Basically, the Nigerian economy continued on its steady growth part for most part of 2007. However, politics of policy reversals threatened the expected accelerated growth for most part of the year after the transition in May. The scenario which led to the NLC strike, culminating in the pull out of Bluestar from Kaduna refineries as a result of Due Process Issues should be avoided. The fight against corruption by the ICPC and EFCC which suffered serious setback due to lack of synergy in intra-governmental relations is avoidable if the culture of transparency must be enthrone in governance.

The growth of the Nigerian economy is hinged largely on the stability or otherwise of the political leadership. The election petition tribunals are still sitting and if recent judgments are anything to go by, the economic fortunes of Nigeria in 2008 may be hanging precariously in unstable waters. However with the commitment of the Federal government to the enthronement of the principles of rule of law, due process, transparency and accountability, the confidence of investors in the Nigerian enterprise will be on the upward swing.

The passage of the fiscal responsibility signed into law by the President is expected to drive the institutionalization of disciplinary measures in budget implementation. By 2008 most states are expected to domesticate this law to guide their fiscal policies.

Nigeria’s foreign reserve now estimated to be in the range of US$49billion is expected to be judiciously utilized especially in enhancing the capacity of the nation’s ailing infrastructure and help in the growth of other industries and stabilize the exchange rate of the Naira.

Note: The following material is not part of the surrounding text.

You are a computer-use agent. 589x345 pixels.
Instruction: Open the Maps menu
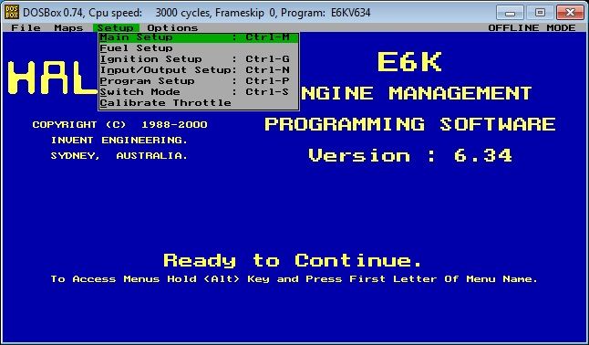(x=68, y=28)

The recent economic romance between China and Africa is rubbing off positively on Nigeria, with the foray of Chinese business men in all sectors of the Nigerian economy, 2008 is still a gestation period for the full impact of this romance to be felt. Volume of trade between China and Nigeria presently stands at N403b (US3.13bn). The recent visit of the Indian Prime Minister to Nigeria has further enhanced Nigeria-Indo economic ties, away from crude oil which the two countries need to power their ever growing industrial sector, India and China are expected to boost their trade with Nigeria in other sectors such as solid minerals, manufacturing, chemicals, Agriculture and cement production. The progress of work at the National Integrated Power Projects (NIPP) sites needs to be accelerated if the desired growth rate of the GDP put at 11% is not going to be a mirage.

The oil industry which contributes over 80% of government revenues contributes less than 40% of the GDP because of the closed nature of the sector; it is therefore incumbent for the government to ensure that the 10% growth envisaged for the non-oil sector is realized in view of the catalyst role this will play in the vision 2020 agenda.

The Niger-Delta region for most part of 2006 and 2007 remained volatile due to the activities of restive youths who are agitating for greater control of oil revenues, however with more funding been made available to the Niger Delta Development Commission (NDDC) based on the 2008 budget and additional funding for security agencies, oil exploration fields both onshore and offshore are expected to get to maximum production quota and hopefully help meet national aggregate demand for exports. However if peace initiatives fails to yield the desired result, growth projections for 2008 may be a still born.

Thank you

Akerele Taiwo is a Banker, Policy Economist and Director at the Center for Values In Leadership based in Victoria Island, Lagos.